INPUT DATA -
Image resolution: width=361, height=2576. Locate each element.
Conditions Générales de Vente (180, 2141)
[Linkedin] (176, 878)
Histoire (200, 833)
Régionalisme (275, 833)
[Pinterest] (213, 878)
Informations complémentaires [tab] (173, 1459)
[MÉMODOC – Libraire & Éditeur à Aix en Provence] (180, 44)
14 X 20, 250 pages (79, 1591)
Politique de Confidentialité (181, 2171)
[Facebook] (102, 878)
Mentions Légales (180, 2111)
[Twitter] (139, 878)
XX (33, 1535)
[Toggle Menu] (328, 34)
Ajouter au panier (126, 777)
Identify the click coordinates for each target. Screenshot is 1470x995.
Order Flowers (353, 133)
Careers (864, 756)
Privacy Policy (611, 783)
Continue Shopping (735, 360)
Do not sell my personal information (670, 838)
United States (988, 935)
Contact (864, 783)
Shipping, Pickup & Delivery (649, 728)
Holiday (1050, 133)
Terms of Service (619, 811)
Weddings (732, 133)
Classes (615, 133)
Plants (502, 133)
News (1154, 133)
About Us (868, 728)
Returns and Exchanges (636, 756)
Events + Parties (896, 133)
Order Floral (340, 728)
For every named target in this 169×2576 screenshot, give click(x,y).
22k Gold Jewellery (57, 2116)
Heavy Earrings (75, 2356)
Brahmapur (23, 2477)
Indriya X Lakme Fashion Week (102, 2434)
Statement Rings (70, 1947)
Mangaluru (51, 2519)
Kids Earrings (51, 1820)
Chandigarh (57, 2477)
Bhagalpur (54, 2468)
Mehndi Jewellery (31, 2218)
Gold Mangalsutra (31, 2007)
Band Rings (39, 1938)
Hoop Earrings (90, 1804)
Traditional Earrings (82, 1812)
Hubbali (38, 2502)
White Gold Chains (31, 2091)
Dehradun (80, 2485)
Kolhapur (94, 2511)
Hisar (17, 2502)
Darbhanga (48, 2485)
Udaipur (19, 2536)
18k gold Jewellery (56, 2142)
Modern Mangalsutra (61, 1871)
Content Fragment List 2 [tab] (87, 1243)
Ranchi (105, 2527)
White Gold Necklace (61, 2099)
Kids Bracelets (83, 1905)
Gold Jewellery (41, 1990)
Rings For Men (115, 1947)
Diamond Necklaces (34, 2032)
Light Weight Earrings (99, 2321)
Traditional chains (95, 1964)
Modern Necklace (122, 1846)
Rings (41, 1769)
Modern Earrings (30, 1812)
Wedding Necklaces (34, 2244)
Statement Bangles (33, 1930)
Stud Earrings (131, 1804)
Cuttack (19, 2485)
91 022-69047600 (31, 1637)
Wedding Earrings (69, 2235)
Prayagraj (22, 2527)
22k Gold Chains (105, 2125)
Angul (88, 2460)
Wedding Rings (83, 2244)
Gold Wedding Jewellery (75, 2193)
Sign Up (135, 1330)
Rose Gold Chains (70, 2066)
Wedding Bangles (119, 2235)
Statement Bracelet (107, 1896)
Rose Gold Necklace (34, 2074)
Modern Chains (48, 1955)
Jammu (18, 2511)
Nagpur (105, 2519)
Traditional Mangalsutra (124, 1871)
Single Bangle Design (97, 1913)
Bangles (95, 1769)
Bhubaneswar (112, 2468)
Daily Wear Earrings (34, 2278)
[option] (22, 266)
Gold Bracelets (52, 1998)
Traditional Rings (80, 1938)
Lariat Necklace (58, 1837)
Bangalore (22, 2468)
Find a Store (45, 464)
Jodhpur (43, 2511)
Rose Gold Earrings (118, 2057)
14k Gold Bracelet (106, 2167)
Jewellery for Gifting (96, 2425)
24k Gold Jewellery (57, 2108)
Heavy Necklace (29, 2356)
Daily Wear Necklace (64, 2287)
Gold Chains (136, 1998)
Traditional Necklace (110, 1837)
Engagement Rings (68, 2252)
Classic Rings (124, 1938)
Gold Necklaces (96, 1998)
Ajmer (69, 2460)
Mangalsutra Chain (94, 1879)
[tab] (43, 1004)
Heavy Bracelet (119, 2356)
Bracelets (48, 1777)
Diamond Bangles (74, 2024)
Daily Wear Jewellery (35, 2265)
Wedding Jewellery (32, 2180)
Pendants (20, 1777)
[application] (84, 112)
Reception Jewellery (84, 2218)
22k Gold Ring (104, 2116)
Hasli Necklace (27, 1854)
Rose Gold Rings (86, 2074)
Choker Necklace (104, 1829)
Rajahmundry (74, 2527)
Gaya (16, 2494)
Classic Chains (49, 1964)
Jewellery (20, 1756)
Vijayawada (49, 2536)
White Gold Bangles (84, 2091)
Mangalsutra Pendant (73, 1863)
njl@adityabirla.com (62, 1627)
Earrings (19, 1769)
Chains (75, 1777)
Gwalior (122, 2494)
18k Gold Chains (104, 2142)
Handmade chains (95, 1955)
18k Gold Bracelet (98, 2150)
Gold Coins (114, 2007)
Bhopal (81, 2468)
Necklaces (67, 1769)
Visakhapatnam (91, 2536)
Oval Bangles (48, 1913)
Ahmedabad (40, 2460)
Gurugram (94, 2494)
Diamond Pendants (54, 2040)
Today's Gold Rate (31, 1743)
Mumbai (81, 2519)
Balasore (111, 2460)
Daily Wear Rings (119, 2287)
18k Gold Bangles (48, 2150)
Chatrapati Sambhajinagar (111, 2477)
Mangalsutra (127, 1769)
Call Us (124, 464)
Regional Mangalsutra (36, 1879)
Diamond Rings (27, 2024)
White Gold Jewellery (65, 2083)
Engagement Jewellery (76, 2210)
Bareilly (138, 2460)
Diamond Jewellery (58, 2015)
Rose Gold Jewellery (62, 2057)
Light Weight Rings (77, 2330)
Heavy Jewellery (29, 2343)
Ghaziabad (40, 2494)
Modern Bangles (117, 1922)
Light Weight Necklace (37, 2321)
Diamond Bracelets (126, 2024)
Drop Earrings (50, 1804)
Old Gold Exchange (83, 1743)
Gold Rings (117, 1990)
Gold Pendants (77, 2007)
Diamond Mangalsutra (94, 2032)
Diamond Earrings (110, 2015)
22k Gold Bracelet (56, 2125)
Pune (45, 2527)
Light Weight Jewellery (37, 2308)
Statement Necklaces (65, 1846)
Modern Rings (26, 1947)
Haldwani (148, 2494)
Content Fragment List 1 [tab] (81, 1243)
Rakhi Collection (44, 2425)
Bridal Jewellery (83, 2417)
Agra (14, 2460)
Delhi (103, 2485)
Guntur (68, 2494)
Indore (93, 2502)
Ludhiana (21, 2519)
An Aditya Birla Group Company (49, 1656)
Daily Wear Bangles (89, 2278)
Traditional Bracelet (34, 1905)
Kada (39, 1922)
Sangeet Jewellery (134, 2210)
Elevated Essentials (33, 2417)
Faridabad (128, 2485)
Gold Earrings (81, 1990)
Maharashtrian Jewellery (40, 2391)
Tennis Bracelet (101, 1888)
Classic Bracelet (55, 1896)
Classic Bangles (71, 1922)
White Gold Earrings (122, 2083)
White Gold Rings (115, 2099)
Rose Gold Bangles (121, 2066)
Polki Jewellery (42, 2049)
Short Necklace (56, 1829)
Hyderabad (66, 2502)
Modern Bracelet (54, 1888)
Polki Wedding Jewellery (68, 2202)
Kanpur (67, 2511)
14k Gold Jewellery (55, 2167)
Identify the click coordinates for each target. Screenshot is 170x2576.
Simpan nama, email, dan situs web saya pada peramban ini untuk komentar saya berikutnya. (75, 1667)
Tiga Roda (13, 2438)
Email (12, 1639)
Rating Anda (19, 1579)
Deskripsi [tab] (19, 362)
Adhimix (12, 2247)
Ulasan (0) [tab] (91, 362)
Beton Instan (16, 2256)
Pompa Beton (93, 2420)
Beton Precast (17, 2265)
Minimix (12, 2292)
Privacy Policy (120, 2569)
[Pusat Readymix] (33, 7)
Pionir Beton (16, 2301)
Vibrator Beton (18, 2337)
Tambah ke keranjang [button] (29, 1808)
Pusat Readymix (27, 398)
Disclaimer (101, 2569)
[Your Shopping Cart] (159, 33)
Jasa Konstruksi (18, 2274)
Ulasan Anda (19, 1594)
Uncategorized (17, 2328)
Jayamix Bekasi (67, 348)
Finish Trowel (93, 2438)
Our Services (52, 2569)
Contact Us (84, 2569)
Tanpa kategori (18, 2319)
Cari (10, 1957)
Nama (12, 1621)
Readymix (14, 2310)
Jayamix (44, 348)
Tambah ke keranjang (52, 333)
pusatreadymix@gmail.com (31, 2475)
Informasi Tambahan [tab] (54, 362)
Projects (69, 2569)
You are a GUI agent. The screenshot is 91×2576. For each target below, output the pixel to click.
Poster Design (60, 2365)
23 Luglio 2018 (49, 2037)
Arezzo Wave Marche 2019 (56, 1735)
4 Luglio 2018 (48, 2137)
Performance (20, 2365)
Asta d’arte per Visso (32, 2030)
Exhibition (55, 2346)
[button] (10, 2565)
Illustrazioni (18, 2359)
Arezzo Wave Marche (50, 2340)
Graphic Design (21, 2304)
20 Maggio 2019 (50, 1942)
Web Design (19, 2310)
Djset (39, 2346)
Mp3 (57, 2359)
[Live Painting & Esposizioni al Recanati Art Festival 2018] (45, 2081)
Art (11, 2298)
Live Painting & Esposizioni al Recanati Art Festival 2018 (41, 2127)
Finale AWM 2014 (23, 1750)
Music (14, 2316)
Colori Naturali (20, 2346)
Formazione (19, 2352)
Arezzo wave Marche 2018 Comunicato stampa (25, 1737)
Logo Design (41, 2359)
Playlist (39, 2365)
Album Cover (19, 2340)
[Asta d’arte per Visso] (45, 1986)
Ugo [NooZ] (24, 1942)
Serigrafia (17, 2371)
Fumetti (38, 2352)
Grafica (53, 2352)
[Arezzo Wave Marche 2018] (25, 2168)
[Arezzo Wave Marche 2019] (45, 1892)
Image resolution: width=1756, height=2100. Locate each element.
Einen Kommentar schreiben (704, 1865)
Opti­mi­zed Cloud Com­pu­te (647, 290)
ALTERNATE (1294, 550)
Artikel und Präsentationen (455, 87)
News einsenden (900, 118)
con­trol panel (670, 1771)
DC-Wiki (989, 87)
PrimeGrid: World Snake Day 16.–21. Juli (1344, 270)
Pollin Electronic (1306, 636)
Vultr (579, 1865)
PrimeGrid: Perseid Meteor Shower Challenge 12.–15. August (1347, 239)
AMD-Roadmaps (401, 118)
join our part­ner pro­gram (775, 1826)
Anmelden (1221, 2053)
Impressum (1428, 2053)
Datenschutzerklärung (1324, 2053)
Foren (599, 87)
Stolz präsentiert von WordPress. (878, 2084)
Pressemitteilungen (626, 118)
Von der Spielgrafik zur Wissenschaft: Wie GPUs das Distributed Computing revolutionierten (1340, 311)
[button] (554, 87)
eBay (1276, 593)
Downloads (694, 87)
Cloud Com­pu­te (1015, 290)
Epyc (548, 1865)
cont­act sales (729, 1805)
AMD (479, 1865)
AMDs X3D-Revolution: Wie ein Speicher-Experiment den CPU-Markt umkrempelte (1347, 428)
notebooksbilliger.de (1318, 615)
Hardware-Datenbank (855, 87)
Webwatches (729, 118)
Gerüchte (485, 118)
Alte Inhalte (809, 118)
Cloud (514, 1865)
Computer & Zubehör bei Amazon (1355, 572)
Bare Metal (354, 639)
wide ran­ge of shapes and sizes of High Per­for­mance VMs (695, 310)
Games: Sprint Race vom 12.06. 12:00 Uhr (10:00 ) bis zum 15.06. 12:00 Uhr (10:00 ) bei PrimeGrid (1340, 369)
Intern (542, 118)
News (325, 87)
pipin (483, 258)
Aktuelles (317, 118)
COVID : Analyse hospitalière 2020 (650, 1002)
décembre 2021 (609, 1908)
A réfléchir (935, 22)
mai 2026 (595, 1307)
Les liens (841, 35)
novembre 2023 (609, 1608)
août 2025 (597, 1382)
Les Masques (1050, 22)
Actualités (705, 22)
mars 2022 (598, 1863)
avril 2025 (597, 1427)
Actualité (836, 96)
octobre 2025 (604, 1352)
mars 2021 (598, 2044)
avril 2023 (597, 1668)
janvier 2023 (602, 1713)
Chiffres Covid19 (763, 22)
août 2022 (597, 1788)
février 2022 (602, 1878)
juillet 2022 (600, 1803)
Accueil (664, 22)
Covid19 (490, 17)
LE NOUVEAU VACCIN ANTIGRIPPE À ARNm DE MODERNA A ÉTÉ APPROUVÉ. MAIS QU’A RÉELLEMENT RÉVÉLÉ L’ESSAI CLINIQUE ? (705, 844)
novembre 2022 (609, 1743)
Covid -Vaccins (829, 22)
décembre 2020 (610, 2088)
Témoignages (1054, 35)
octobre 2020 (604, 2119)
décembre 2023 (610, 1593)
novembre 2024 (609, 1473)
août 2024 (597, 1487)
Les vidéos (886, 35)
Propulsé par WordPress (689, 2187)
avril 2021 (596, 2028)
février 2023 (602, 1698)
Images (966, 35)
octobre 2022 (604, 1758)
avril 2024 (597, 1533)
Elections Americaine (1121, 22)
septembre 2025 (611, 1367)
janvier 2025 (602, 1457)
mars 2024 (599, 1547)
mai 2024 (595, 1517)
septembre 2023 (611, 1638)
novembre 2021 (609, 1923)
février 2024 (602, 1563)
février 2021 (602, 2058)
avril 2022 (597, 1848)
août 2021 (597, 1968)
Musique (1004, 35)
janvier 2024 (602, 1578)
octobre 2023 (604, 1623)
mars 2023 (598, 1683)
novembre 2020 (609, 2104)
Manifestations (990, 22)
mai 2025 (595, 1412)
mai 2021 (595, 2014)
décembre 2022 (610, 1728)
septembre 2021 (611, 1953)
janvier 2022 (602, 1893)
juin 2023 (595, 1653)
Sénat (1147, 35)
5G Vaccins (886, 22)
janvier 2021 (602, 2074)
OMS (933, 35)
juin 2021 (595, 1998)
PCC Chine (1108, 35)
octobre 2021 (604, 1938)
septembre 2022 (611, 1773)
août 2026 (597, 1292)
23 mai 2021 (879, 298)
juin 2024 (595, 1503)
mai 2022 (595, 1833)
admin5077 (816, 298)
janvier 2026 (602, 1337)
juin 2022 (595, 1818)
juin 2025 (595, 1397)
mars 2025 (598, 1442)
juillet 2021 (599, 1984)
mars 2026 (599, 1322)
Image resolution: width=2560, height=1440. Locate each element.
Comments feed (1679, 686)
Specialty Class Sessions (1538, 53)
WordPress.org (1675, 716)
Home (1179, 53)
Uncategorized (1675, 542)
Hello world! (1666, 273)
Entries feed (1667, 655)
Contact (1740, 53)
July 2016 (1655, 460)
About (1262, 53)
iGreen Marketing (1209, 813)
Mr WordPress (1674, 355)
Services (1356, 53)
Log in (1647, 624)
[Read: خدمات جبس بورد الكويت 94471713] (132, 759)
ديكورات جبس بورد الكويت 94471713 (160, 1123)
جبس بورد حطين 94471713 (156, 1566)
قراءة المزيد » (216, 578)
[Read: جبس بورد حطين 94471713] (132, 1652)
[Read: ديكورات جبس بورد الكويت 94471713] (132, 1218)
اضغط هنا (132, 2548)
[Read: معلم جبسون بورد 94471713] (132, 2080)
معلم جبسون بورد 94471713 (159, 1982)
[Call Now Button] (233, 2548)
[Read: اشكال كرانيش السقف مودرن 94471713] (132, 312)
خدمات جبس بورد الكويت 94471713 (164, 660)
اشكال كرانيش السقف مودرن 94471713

TASK DIRECTIONS - Reprint exactly the lines above that start at the one with "Old Gold Exchange (83, 1743)" and end at the one with "Asta d’arte per Visso (32, 2030)", keeping both and adding none.

SOLUTION TO THE EXERCISE -
Old Gold Exchange (83, 1743)
Gold Rings (117, 1990)
Gold Pendants (77, 2007)
Diamond Mangalsutra (94, 2032)
Diamond Earrings (110, 2015)
22k Gold Bracelet (56, 2125)
Pune (45, 2527)
Light Weight Jewellery (37, 2308)
Statement Necklaces (65, 1846)
Modern Rings (26, 1947)
Haldwani (148, 2494)
Content Fragment List 1 [tab] (81, 1243)
Rakhi Collection (44, 2425)
Bridal Jewellery (83, 2417)
Agra (14, 2460)
Delhi (103, 2485)
Guntur (68, 2494)
Indore (93, 2502)
Ludhiana (21, 2519)
An Aditya Birla Group Company (49, 1656)
Daily Wear Bangles (89, 2278)
Traditional Bracelet (34, 1905)
Kada (39, 1922)
Sangeet Jewellery (134, 2210)
Elevated Essentials (33, 2417)
Faridabad (128, 2485)
Gold Earrings (81, 1990)
Maharashtrian Jewellery (40, 2391)
Tennis Bracelet (101, 1888)
Classic Bracelet (55, 1896)
Classic Bangles (71, 1922)
White Gold Earrings (122, 2083)
White Gold Rings (115, 2099)
Rose Gold Bangles (121, 2066)
Polki Jewellery (42, 2049)
Short Necklace (56, 1829)
Hyderabad (66, 2502)
Modern Bracelet (54, 1888)
Polki Wedding Jewellery (68, 2202)
Kanpur (67, 2511)
14k Gold Jewellery (55, 2167)
Identify the click coordinates for each target. Screenshot is 170x2576.
Simpan nama, email, dan situs web saya pada peramban ini untuk komentar saya berikutnya. (75, 1667)
Tiga Roda (13, 2438)
Email (12, 1639)
Rating Anda (19, 1579)
Deskripsi [tab] (19, 362)
Adhimix (12, 2247)
Ulasan (0) [tab] (91, 362)
Beton Instan (16, 2256)
Pompa Beton (93, 2420)
Beton Precast (17, 2265)
Minimix (12, 2292)
Privacy Policy (120, 2569)
[Pusat Readymix] (33, 7)
Pionir Beton (16, 2301)
Vibrator Beton (18, 2337)
Tambah ke keranjang [button] (29, 1808)
Pusat Readymix (27, 398)
Disclaimer (101, 2569)
[Your Shopping Cart] (159, 33)
Jasa Konstruksi (18, 2274)
Ulasan Anda (19, 1594)
Uncategorized (17, 2328)
Jayamix Bekasi (67, 348)
Finish Trowel (93, 2438)
Our Services (52, 2569)
Contact Us (84, 2569)
Tanpa kategori (18, 2319)
Cari (10, 1957)
Nama (12, 1621)
Readymix (14, 2310)
Jayamix (44, 348)
Tambah ke keranjang (52, 333)
pusatreadymix@gmail.com (31, 2475)
Informasi Tambahan [tab] (54, 362)
Projects (69, 2569)
You are a GUI agent. The screenshot is 91×2576. For each target below, output the pixel to click.
Poster Design (60, 2365)
23 Luglio 2018 (49, 2037)
Arezzo Wave Marche 2019 (56, 1735)
4 Luglio 2018 (48, 2137)
Performance (20, 2365)
Asta d’arte per Visso (32, 2030)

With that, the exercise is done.